On a proof I learned from prof. dr. J. Haantjes
In my freshman year at Leyden University (1948-49), dr. J. Haantjes —who, regrettably, died too young— was my only professor that excited and impressed me. He was exciting because he showed types of arguments that were absolutely novel to me, he was impressive because of the calculational agility with which he carried them out.
It was also his first year at the University. In retrospect I think he was as uncertain as to what to expect from his students as we were as to what was expected from us. He spoke softly and wrote small on the blackboard, both rather fast. I think he sinned against almost all educational principles of today, but, fortunately, those did not exist yet. Shy and uncertain, but also brilliant and dedicated, he was revered. He may have had a profound influence on me; if so, that would be for me reason for joy and even some pride.
I vividly remember his proof that the altitudes in a triangle are concurrent —I guess this was November 1948—. Consider the algebraic identity
(0) (a−h) ⋅ (b−c) + (b−h) ⋅ (c−a) + (c−h) ⋅ (a−b) = 0
which depends on symmetry and associativity of addition and multiplication plus the fact that the latter distributes over the former. Since those properties are satisfied by vector addition and the scalar product, (0) also holds if we interpret a, b, c, and h as vectors —from some origin— to points A, B, C, and H respectively. Associating the orthogonality of two vectors with their scalar product being zero, we conclude from (0) that if 2 of the scalar products equal zero, so does the third, hence the altitudes in ∆ABC all go through H. (For convenience’s sake we have confined ourselves to the situation in which A, B, C, and H are all distinct.)

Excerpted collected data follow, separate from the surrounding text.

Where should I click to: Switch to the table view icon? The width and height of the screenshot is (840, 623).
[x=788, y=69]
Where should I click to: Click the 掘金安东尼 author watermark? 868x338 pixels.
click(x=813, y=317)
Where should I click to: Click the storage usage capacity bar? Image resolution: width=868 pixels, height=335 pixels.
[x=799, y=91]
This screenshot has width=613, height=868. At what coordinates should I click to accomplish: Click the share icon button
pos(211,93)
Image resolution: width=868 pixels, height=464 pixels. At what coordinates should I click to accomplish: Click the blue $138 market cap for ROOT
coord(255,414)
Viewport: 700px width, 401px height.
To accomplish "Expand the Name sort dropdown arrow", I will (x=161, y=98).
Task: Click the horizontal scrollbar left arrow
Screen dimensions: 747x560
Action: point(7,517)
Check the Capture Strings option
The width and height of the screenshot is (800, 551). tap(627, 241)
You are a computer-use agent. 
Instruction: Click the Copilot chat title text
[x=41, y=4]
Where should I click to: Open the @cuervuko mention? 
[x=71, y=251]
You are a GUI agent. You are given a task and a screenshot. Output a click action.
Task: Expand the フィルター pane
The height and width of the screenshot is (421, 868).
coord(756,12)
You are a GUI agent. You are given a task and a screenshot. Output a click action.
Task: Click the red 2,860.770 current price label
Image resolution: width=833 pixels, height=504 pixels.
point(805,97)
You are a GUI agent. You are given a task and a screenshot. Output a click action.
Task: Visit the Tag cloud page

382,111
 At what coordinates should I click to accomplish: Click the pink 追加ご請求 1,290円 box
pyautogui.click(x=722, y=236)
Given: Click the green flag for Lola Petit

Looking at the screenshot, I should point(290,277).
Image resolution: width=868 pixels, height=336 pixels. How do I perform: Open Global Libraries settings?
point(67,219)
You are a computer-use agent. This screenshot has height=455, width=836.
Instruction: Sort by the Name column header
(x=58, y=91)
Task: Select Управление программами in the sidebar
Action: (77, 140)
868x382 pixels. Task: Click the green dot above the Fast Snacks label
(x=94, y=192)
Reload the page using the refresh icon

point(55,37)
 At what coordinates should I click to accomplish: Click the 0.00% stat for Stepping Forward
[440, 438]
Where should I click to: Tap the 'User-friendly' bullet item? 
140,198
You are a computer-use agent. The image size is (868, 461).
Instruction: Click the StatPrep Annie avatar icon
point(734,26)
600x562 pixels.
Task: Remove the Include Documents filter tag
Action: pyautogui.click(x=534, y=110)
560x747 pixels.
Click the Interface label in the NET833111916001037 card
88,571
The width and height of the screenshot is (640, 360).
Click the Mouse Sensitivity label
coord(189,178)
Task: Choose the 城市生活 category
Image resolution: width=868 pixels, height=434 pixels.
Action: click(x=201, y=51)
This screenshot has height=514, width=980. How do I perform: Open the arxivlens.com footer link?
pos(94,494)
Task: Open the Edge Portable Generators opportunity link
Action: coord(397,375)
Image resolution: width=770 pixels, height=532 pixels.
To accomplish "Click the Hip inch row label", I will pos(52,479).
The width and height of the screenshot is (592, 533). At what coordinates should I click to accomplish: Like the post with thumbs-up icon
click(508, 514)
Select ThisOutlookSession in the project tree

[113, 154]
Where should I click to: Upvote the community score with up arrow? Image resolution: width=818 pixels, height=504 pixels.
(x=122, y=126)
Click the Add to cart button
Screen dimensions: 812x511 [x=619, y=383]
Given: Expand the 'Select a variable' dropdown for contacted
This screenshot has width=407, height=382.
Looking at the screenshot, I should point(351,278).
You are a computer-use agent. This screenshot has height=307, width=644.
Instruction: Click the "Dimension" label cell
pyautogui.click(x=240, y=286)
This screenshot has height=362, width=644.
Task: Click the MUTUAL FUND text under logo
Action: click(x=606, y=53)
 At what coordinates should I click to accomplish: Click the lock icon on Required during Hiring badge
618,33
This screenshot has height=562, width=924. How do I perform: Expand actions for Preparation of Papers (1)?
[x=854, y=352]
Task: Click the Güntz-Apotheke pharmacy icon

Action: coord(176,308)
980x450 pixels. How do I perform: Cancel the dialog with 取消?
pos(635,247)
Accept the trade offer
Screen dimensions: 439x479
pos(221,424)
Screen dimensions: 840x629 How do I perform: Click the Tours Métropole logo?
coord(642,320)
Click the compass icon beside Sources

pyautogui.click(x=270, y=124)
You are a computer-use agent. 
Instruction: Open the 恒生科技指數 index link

I was absolutely thrilled, remembering only too well the clumsy Euclidean proof on which I had been educated. (Calling the altitudes in the usual fashion AD, BE, and CF, one identifies the altitudes of ∆ABC as the angle bisectors of ∆DEF and then appeals to the concurrency of the angle bisectors of a triangle. This proof is really ugly, since it is very hard to avoid a case analysis on sharp and obtuse triangles; even without that case analysis, it is painfully indirect.) I still remember how thrilled I was.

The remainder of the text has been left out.